On December 26th the Irish celebrate St. Stephen’s Day, which is also known as the day of “Hunting the Wren.” Children go door-to-door singing songs as they hold a stick with holly branches and a fake wren attached to the top. Neighbors then give the kiddos money to feed the “starving wren,” which used to be a real wren in ancient times. Later, for supper, a rich, meaty pie (sans wren) is served.
On December 13, in honor of St. Lucia, Swedish girls dress as “Lucia brides” in white gowns with red sashes and a wreath of burning candles (yikes!) on their heads. Traditionally, it’s the eldest daughter who gently rouses the family members from sleep with a sweet song, hot coffee, and warm twisted saffron buns known as Lussekatter or “Lucia cats.” What a wonderful way to wake up as long as nothing catches on fire from those candles.

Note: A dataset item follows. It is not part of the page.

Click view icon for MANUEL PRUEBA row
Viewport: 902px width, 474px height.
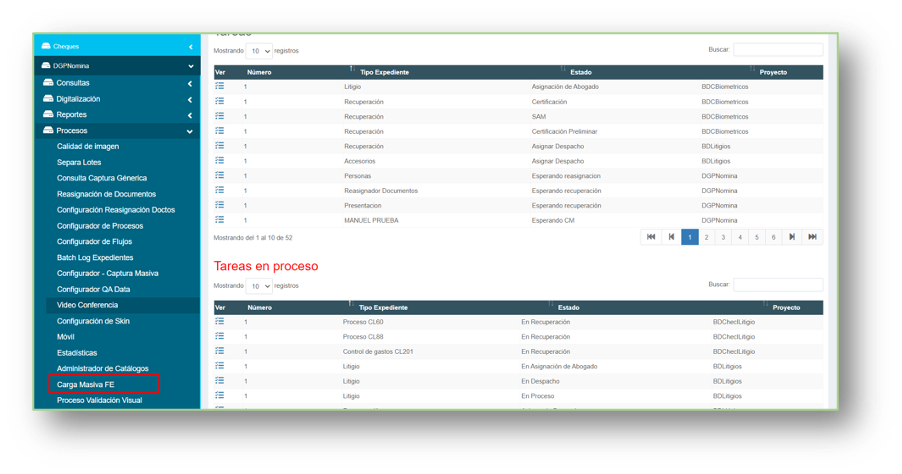[220, 219]
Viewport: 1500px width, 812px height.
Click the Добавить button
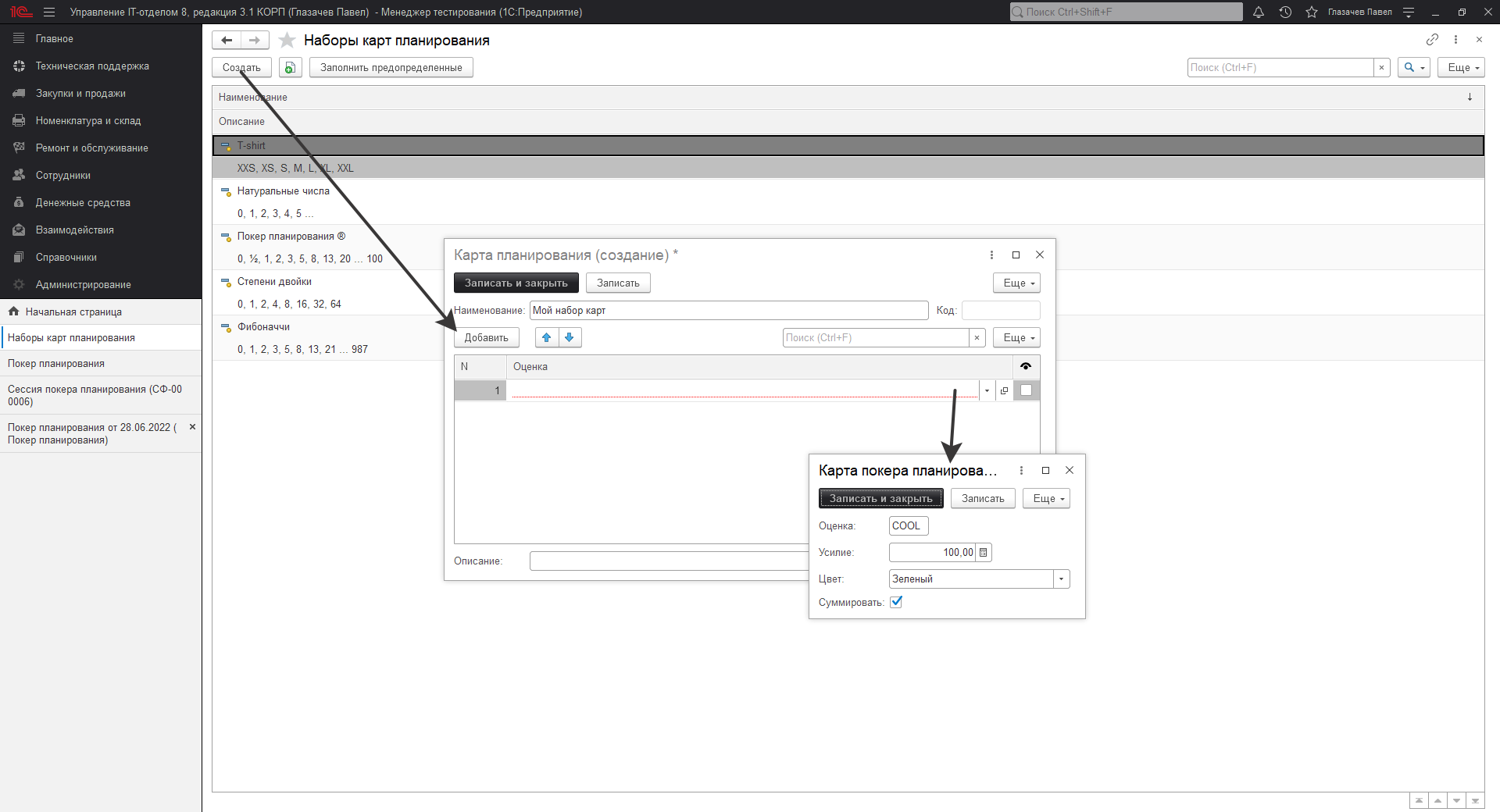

Sviata Vechera, the “Holy Supper,” is served on January 6, the eve of the Epiphany. Once the first rising star appears in the sky, the traditional 12-course meatless and dairy-free feast begins after a full day of fasting. The first of the twelve dishes is always Kutia. Before this sweet wheat soup is served, it is thrown by the spoonful to the ceiling by the eldest in the family. Seriously. The more the kernels stick, the better the luck that year. Sounds super-fun, doesn’t it? Most moms would not be on board with this food-flinging tradition, lucky or not.
In France, Pere Noel, not Santa, delivers the gifts from house to house. And on Christmas Eve, the children’s shoes, not stockings, are placed near the fireplace and filled with small gifts, fruits, and nuts. In French homes, a nativity scene (or crèche) is just as important as the Christmas tree (or sapin de Noel). And the celebratory dinner, the Reveillon, is eaten just after midnight once the family returns from Christmas Eve church services. This decadent meal includes roast goose, regional cheeses, oysters, and foie gras. C’est magnifique!
Saint Basil, a fourth-century bishop and the father of the Greek Orthodox Church, was known for his kindness toward the poor. In his honor, families gather on Saint Basil’s Day (the Greek New Year’s Day) to exchange gifts and eat a large feast, including a traditional Saint Basil’s Day cake, Vassilopita. A foil-wrapped gold or silver coin is baked inside the cake and the person who gets the lucky slice is doubly blessed. The first piece of Vassilopita is always set-aside for Saint Basil to acknowledge his generosity.
Many French families in Quebec have a big feast on Christmas Eve called Réveillon. The feast often lasts well into the early hours of Christmas morning after Christmas Eve Mass. Many people eat a Tortière, which is a meat pie made from venison, pork or beef.
A traditional Latin American Christmas is celebrated on December 24 and is known as Noche Buena. Many Argentinian’s top of a huge feast with pan dulce. It’s a sweet, staple during Christmas in Argentina and often has raisins and walnuts.